Housing consulting group pursues a mass-market net-zero home
theglobeandmail.com
By John Bentley Mays
Sept. 15, 2016
Among the ideas about housing afloat in official Ottawa these days, few are more potentially significant over the long haul than the dream of the net zero energy (NZE) home. That’s a house, affordable and constructed for Canadian winters, that produces as much energy as it consumes over the course of a year. Theoretically, this means the homeowner might pay net nothing annually for heat, cool air and light - while usefully taking a load off the country’s power grid.
For its part, the federal government has been encouraging the translation of this dream into reality. But Canada’s suppliers of mass-market houses, mindful of market whims and the bottom line, have so far proven reluctant to invest in super-efficient residential buildings.

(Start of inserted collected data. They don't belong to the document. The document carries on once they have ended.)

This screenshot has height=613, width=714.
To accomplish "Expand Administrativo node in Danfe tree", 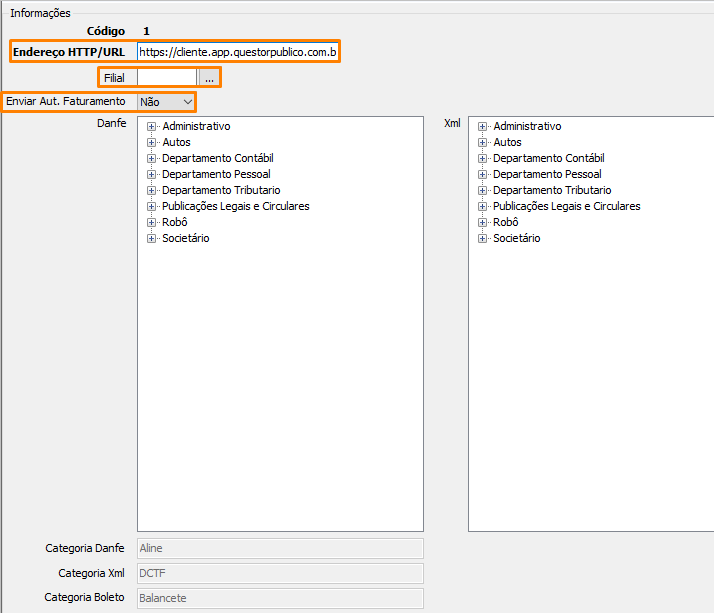I will click(x=152, y=127).
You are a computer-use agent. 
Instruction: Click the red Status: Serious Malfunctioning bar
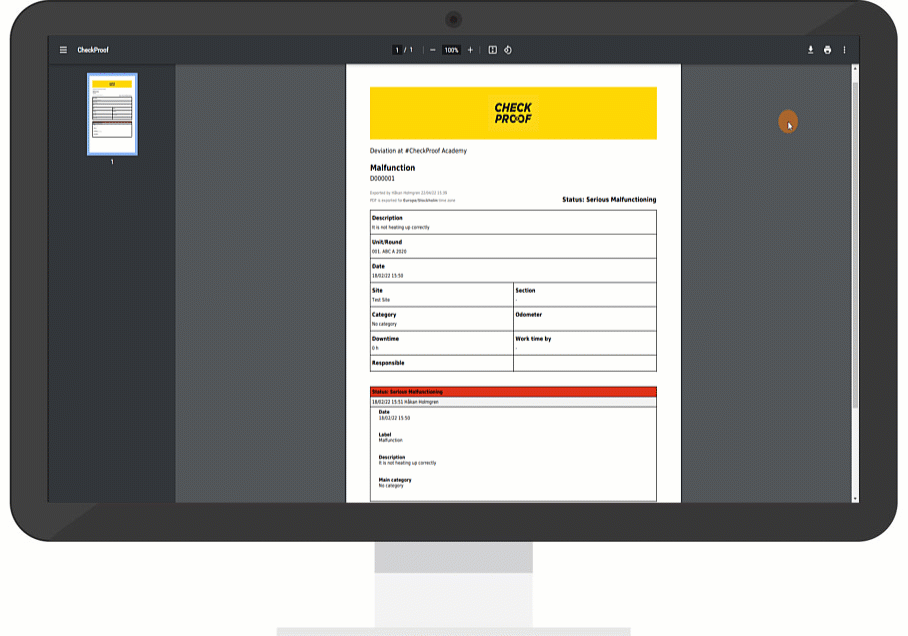(513, 392)
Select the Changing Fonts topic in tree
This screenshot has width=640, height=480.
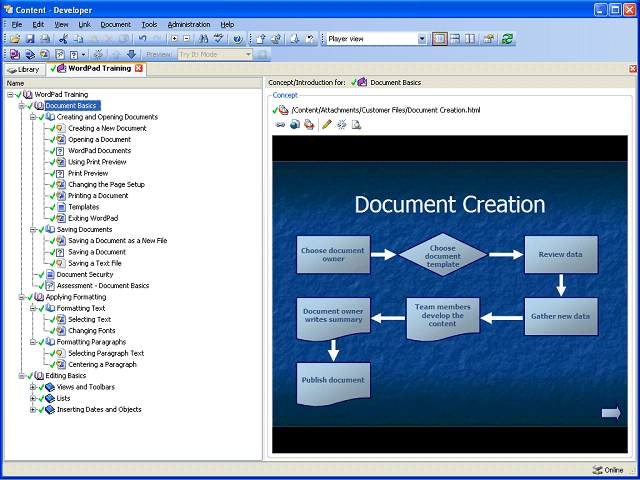(x=91, y=330)
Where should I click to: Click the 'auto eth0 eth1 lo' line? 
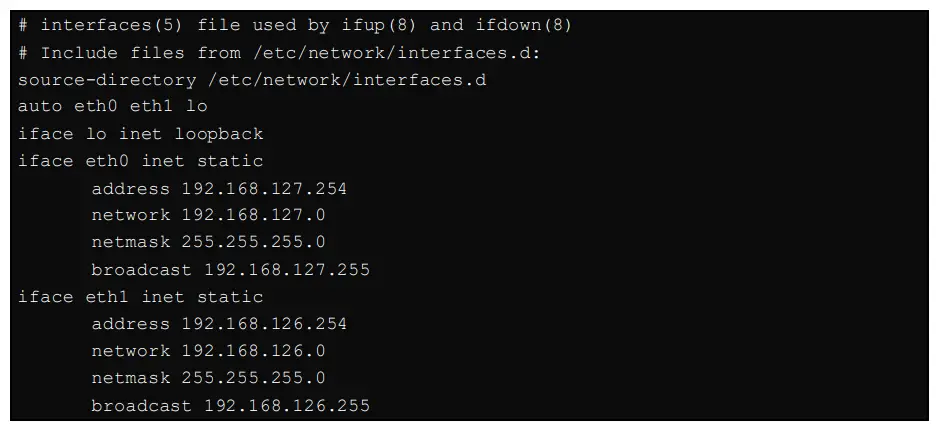click(112, 106)

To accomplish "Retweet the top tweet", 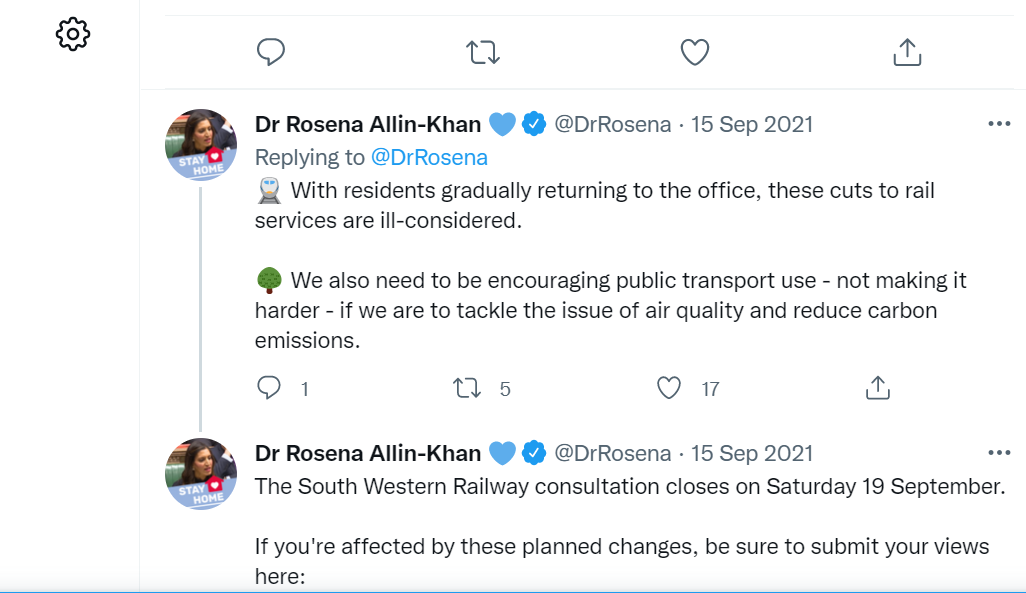I will pos(483,52).
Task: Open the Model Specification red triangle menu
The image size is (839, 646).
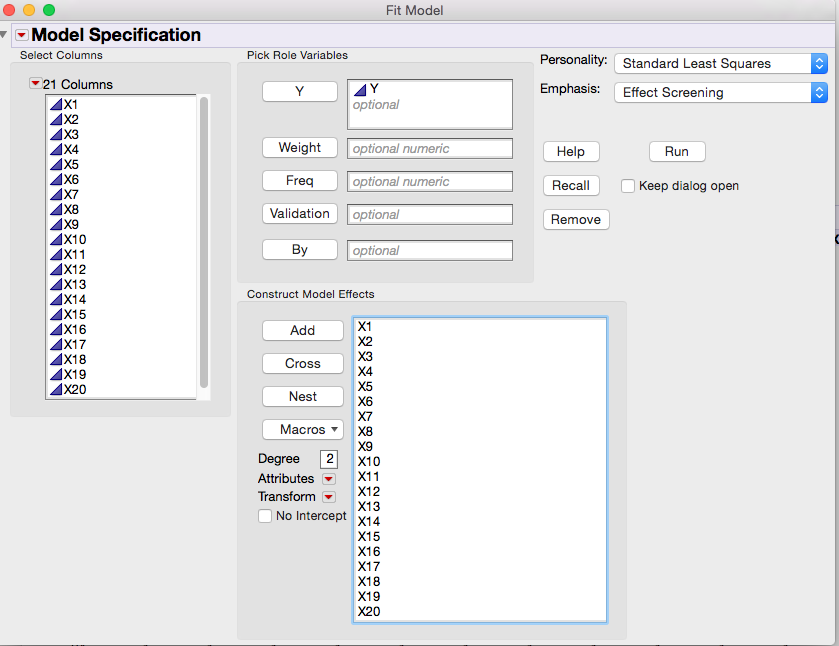Action: [x=20, y=34]
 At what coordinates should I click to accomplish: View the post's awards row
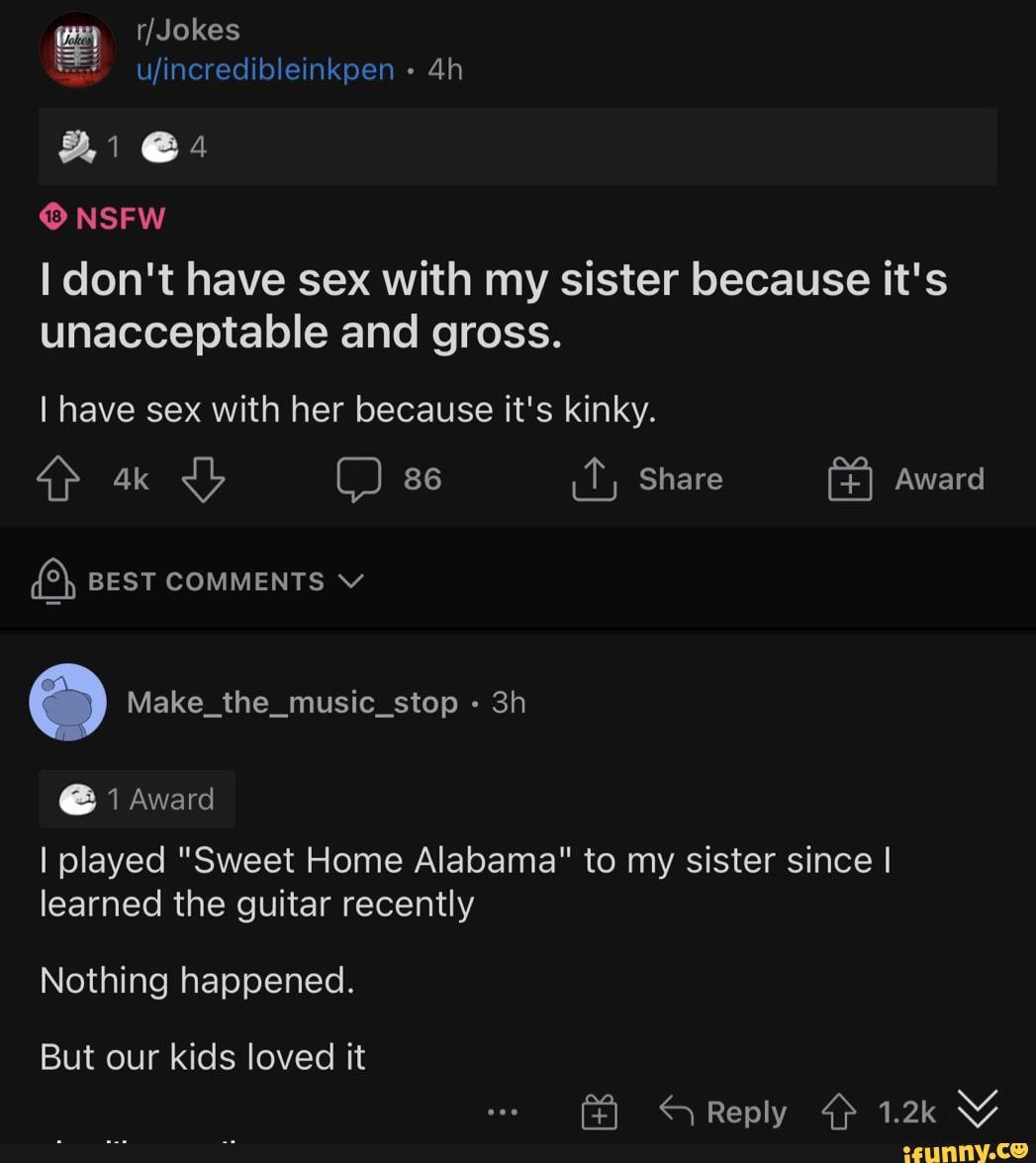pyautogui.click(x=124, y=147)
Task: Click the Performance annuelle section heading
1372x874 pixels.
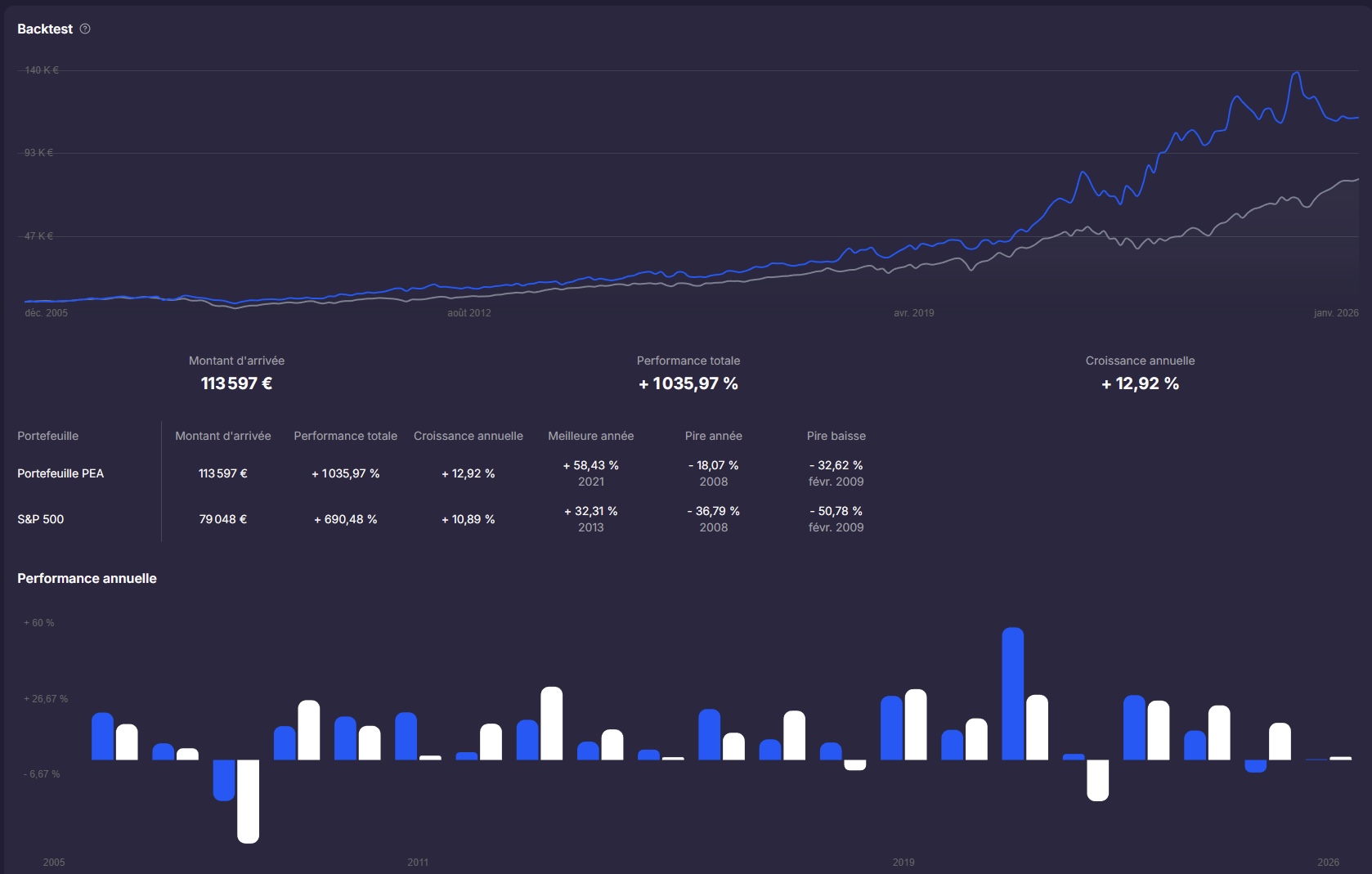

Enter, about four years ago, buildABILITY Corporation (bC), a for-profit consulting group whose principal client is the housing industry. The company, in co-operation with the federal ministry of natural resources and insulation and roofing products manufacturer Owens Corning Canada, had a plan for showing the industry, once and for all, that mass-produced NZE houses are feasible and desirable - and they aimed to get the industry itself to do the heavy lifting for their experiment.
Backed by some $2-million in public money - the cash was earmarked for consultants’ fees and up-front design costs - bC recruited five Canadian developers whose task it would be to construct, at their own expense, 26 NZE case-study homes, prototypes ready for the market and suitable for future factory manufacture. Before the $4.2-million demonstration project was completed earlier this year, Construction Voyer had put up a three-storey, six-unit NZE condominium complex in Laval, and Minto Communities had done a detached NZE home and four townhouses in the Ottawa suburb of Kanata. Mattamy Homes constructed five detached houses in Calgary, while Provident Development and Reid’s Heritage Homes contributed five each in Halifax and Guelph, Ontario.
The efficiency of these houses has been largely promoted by the stepped-up use of familiar technologies and techniques and the establishment of a high-performing building envelope - nothing exotic or avant-garde - I was told by bC president Michael Lio and by Candice Luck, bC’s director of strategy and programmes and the project manager from the outset.
The NZE standards that each developer agreed to meet were designed during what Mr. Lio called “a national charette” held at the beginning of the process. All windows were to be triple-glazed. Rigid insulation in the walls, extra insulation under the roof and an exterior air barrier would curb energy leakage. An air source heat pump, effective down to -30 degrees Celsius, would be the principal device for warming the house, eliminating the need for a furnace. Power for appliances and lights was to be generated by photovoltaic cells installed on the roof.
While such thriftiness is welcome anywhere, it might have been interesting to see how this venture in efficiency played out, say, in an inner-city high rise or a dwelling designed by an architect on the leading edge of his or her art. All in all, bC’s project has been a very suburban affair. The building sites are in suburbia. While a couple have also had experience with condominium towers, all the selected builders made their mark in the suburban, low-density housing market, and they have continued to do here what made them commercially successful in the past. The images I’ve seen of these NZE homes show entirely predictable façades and interior layouts, and nothing at all that expresses their sophisticated innards.
But if they remind one of sprawl, that’s because they are supposed to.
“There is nothing odd about how one would live in one of these houses,” Mr. Lio said. “They walk and talk like regular houses. Our focus has been on production house design. Suburban style housing is the dominant housing form across Canada.”
Operating them effectively, however, will require common sense on the part of residents. “The houses are only net zero energy in simulation. If [the home-owners] keep the TV on all night, or sleep with the windows open, they won’t work.”
It is still too early to tell if they work as well as Mr. Lio and Ms. Luck predict. The last one went on the market, after all, only in February. Because NZE performance is calculated on a yearly basis, we won’t know for some time if these dwellings live up to their billing.
Meanwhile, there are few signs that the Canadian housing industry is ready to change its mind about putting such houses on an assembly-line footing. For one thing, NZE is expensive. One of Mattamy’s NZE houses in Calgary, for example, has sold for $459,000, a price roughly comparable to that of an ordinary home in the neighbourhood. But, as Ms. Luck pointed out, the price-tag would have been 15 per cent more, had the developers not been subsidized to the tune of $2-million.
Nor does it appear that public regulatory regimes at the provincial and local levels are about to encourage NZE construction on a large scale.
“There are huge barriers to seeing these houses built in large numbers,” Mr. Lio said, while maintaining that the project “demonstrated their technological feasibility in a production setting.” NZE for the millions, for the time being at least, remains an engaging, suggestive dream shared by many in government and industry, in Canada and throughout the world - but a dream nonetheless.